Yesterday I noticed that Home Depot appears to have switched their receipt paper to one that is FSC certified (Forest Stewardship Council) and contains a blend of sustainably harvested wood pulp and recycled paper. Ever since doing a year-long project on the FSC in grad school that logo always draws my attention, so I noticed it even in the grey printing on the back of the receipt dwarfed by the big “Home Depot” logo. What’s interesting is that that receipt was a return. The original receipt just has a plain backside. So they either just recently changed receipt paper or they just recently decided to start advertising it. Either way works for me. I’m actually so pleased that I just sent a message on their website applauding the use of FSC certified paper. Hopefully the receipts aren’t also coated with BPA.

Bad receipt news:

Whole Foods uses receipt paper that contains BPA (at least the store in Superior, Colorado does; see the recent Environmental Working Group study). Aaargh! I really wish there was an alternative to having to shop at Whole Foods. The Co-op is twice as far away as Whole Foods, so that’s why we shop at Whole Foods, but I’m getting sick of only hearing bad news about that store. At least the receipt that was tested had less BPA on it than receipts from Safeway, Chevron, KFC, McDonalds, and the US House of Representatives Cafeteria.
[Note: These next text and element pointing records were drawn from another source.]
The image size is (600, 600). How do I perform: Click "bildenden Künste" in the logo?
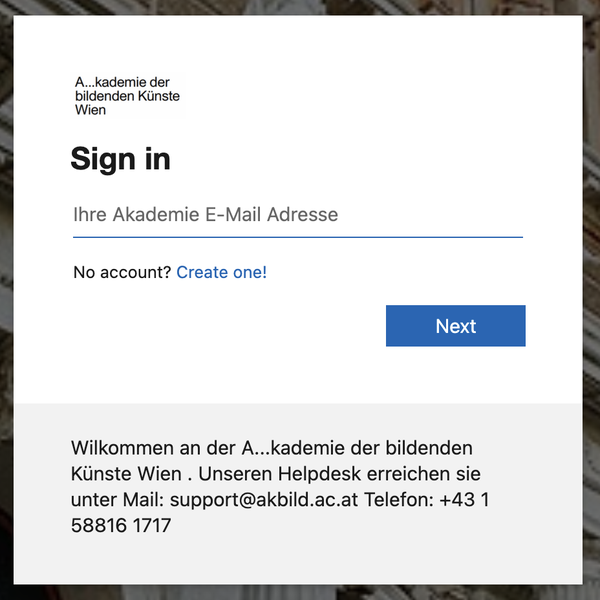pos(127,96)
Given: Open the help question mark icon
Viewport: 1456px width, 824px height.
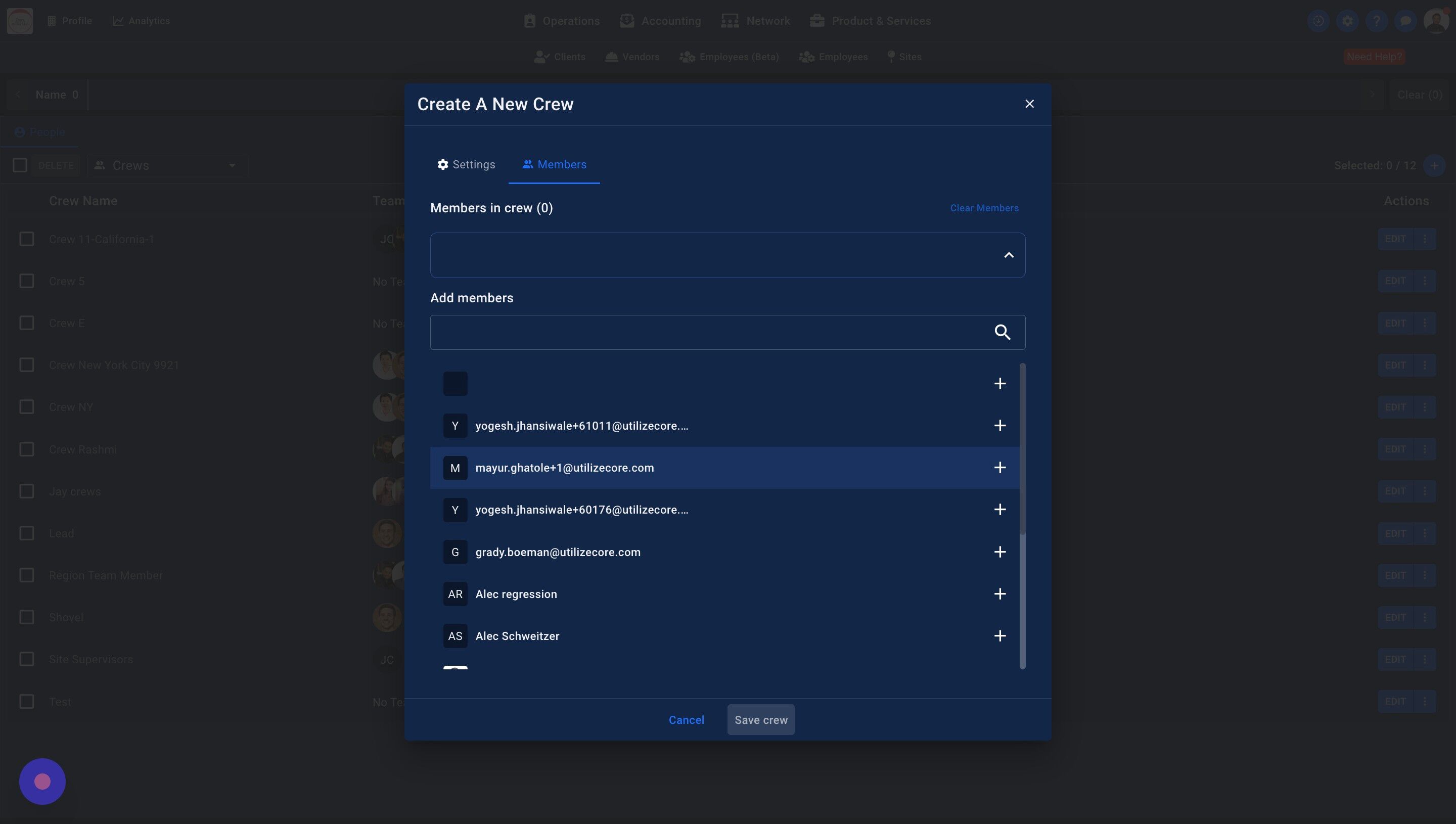Looking at the screenshot, I should (x=1376, y=21).
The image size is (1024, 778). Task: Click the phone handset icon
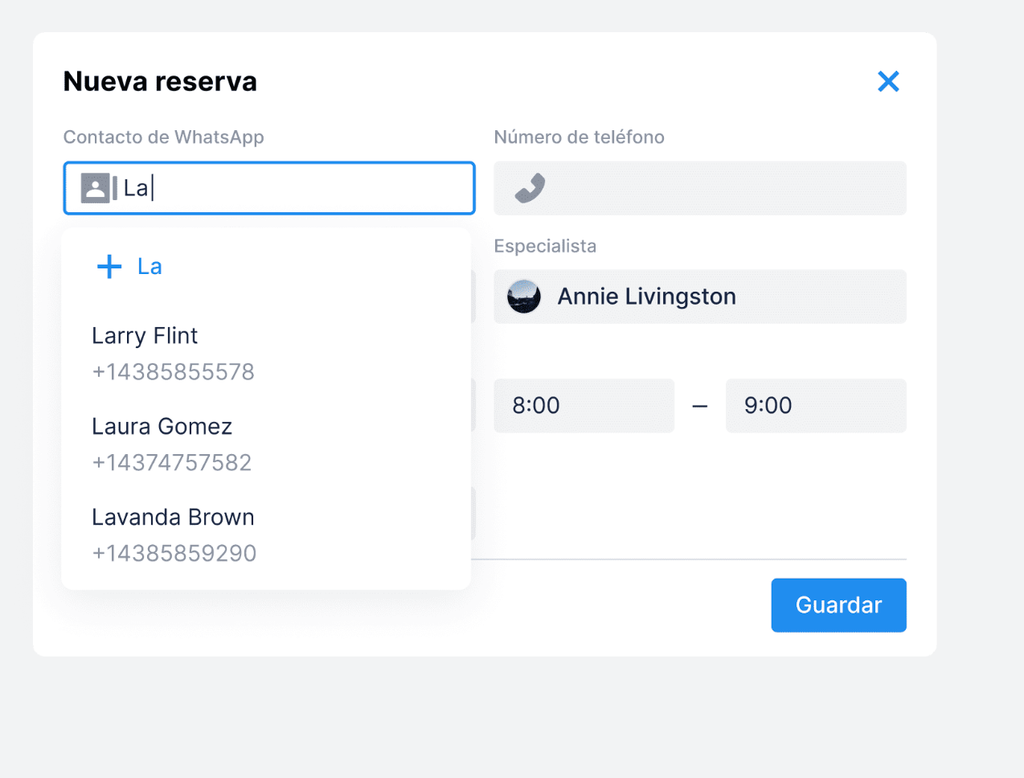(530, 188)
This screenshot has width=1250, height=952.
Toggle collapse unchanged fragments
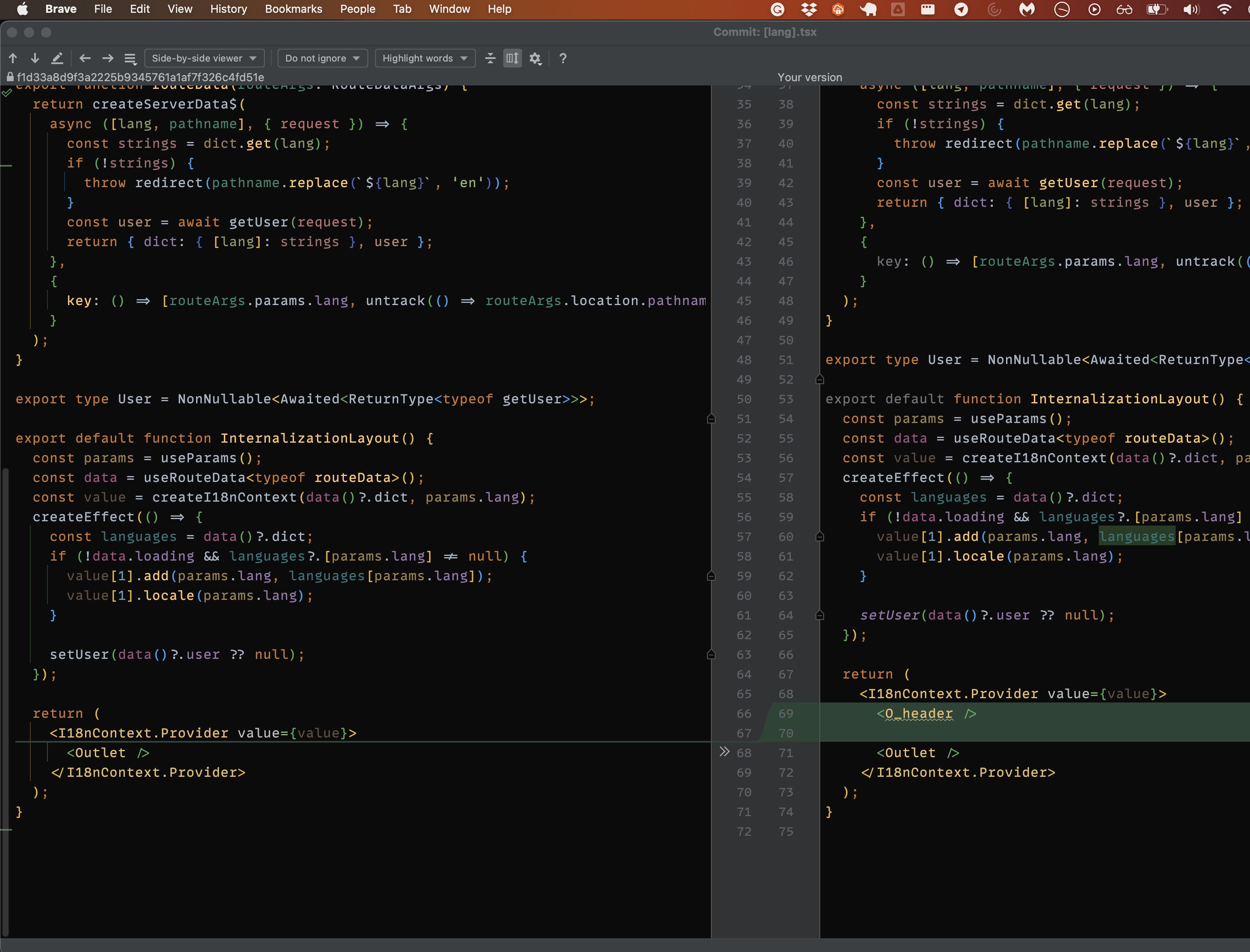click(490, 58)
When I saw an earlier study about the presence of BPA on receipts that suggested that receipts could potentially cause more exposure than BPA in food containers, I pretty much heaved a big sigh and shrugged my shoulders. I handle the finances so I handle pretty much every single receipt. That’s not something that’s going to change. So there’s really nothing that I can do about this source of exposure. I can’t practically avoid it.¬†At least by using a stainless steel water bottle and reducing our canned food consumption I’ve reduced my overall exposure, but it’s frustrating to find another major source that is completely outside of my control. This is exactly why I am such a strong believer in the need to apply the Precautionary Principle on a national/global scale. And I think I’m going to write a complaint message to Whole Foods.

Ugly receipt news (at least to me):

I am overrun with receipts. Luckily most of them are small, but there are a lot of “oh yeah” purchases in this process of getting our new house move-in ready.